Other limitations include the uncertainty regarding vaccination coverage, second-dose compliance, and the RZV efficacy waning rate, as the lack of available real-world data required assumptions to be made. To mitigate this, vaccine efficacy waning rates and their upper and lower bounds were validated by a group of international experts,²⁰ and the parameters were extensively evaluated in sensitivity and scenario analyses. Even in the most pessimistic scenario explored, a substantial number of HZ cases are expected to be avoided. Finally, due to evidence limitations, the same probability for HZ-related complications was assumed regardless of vaccination status, disregarding a potential impact of vaccination on HZ severity. This conservative approach was taken despite some evidence indicating that the duration and severity of pain in vaccinated individuals may be lower compared with unvaccinated individuals.³⁶

This analysis demonstrates the potential PHI of RZV vaccination, when compared with the status quo of no vaccination, among individuals aged 50 years and older in Beijing, China. Vaccination with RZV, especially in the mass vaccination setting, can be expected to substantially reduce HZ cases, HZ-related complications, and healthcare resource utilization compared with no vaccination. The 50–59 YOA cohort was observed to provide the greatest contribution to the reduction in cases and resource use. Vaccination with RZV as early as 50 YOA may be a prudent long-term HZ prevention strategy, although other factors such as cost burden and impact on quality of life should also be given due consideration.

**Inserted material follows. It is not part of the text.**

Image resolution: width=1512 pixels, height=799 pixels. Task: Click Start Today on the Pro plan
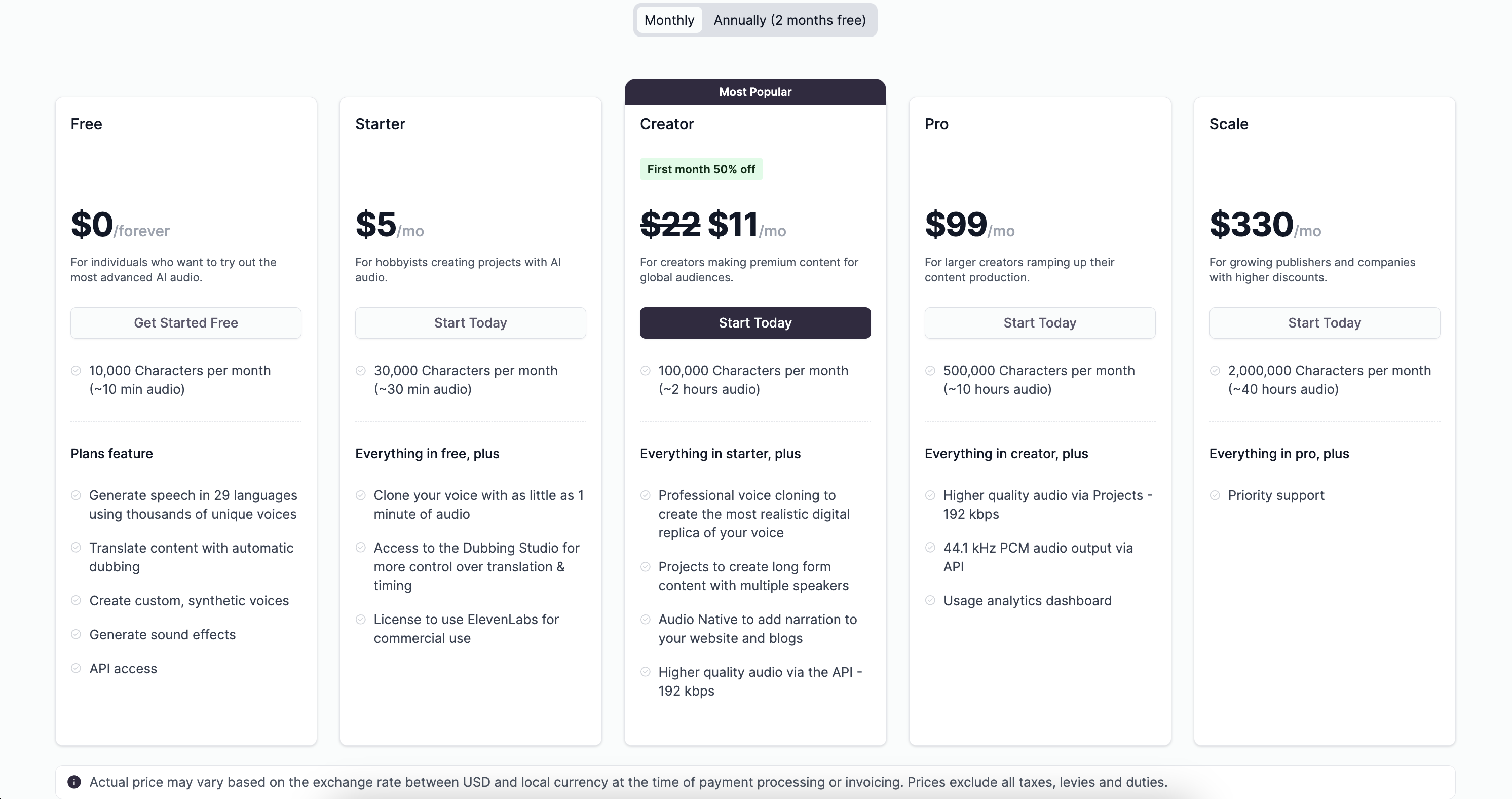(x=1039, y=322)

Although the current analysis was undertaken specifically for Beijing, the results and insights obtained may also be pertinent to other cities or regions of China with comparable population sizes and relevant market contexts (e.g. private or mass vaccination), where unmet needs regarding the prevention of HZ exist.

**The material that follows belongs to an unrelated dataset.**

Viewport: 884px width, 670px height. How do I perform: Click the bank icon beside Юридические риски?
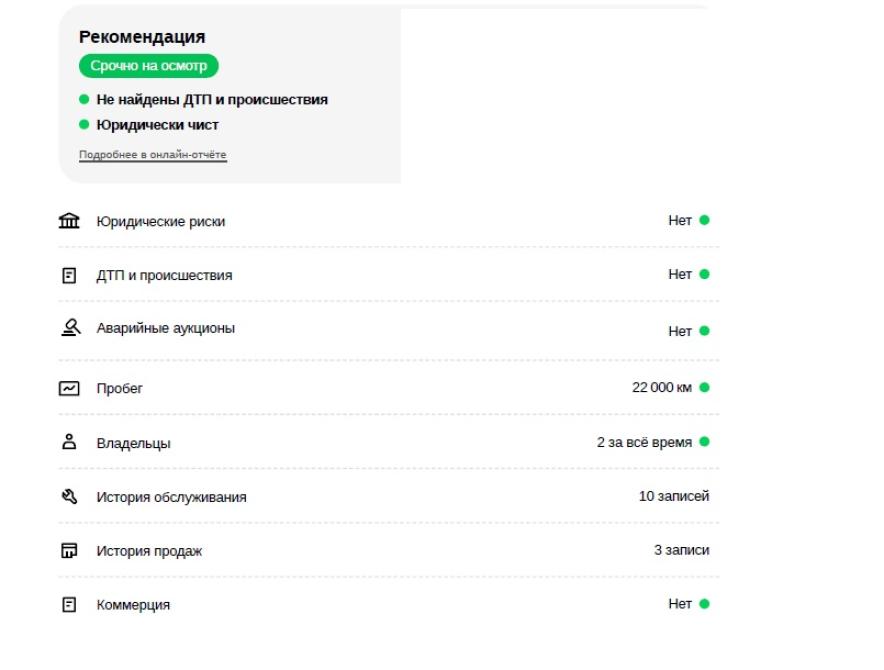point(69,221)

Disclosure of potential conflicts of interest

CL, CY, DC, HT, JJ and YY are employed by the GSK group of companies.

Trademark

Shingrix is a trademark of the GSK group of companies.

Authors’ contributions

Substantial contributions to study conception and design: CL, CY, YY, JJ, HT, DC; substantial contributions to analysis and interpretation of the data: CL, CY, YY, JJ DC; drafting the article or revising it critically for important intellectual content: CL, JJ, HT, CY, YY, DC; final approval of the version of the article to be published: CL, JJ, HT, CY, YY, DC. GSK takes a commitment to convey a message in a way that would be easily understandable by healthcare providers. A plain language summary of this manuscript is provided in Figure 7.

Figure 7. Plain language summary

Acknowledgments

The authors would like to thank Dapeng Yin (China CDC) for contributing toward the validation of model inputs and interpretation of the analysis results. The authors also thank Andres Donaldo-Maldonado (GSK, Wavre, Belgium), Phil Watson (GSK, Leeds, UK), Kyu-Bin Oh (GSK, Singapore, Singapore) and Sumitra Shantakumar (GSK, Singapore, Singapore) for their involvement in the analysis design and interpretation of results, Désirée Van Oorschot (GSK, Wavre, Belgium) for involvement in the design of the early phase of the study concept and historical development of the model, and Stéphane Lorenc (GSK, Wavre, Belgium) for current model maintenance. The authors thank Costello Medical for editorial assistance and manuscript coordination, on behalf of GSK. Wee Yan Ran from Costello Medical, Singapore, provided medical writing support based on the authors’ input and direction and Rohini Bose from Costello Medical, Singapore, coordinated manuscript development and editorial support. This study was funded by GlaxoSmithKline Biologicals SA.

Supplementary material

Supplemental data for this article can be accessed on the publisher’s website at https://doi.org/10.1080/21645515.2021.1932216.

Additional information

Funding

GlaxoSmithKline Biologicals SA funded this study [GSK study identifier: VEO-000009] and was involved in all study activities, including data analysis. GlaxoSmithKline Biologicals SA also funded all costs associated with the development and publication of this manuscript.

Notes

1 Participant numbers are taken from the modified vaccinated cohorts, which excluded participants who did not receive the second dose of vaccine or who received a confirmed diagnosis of HZ within 1 month after the second dose.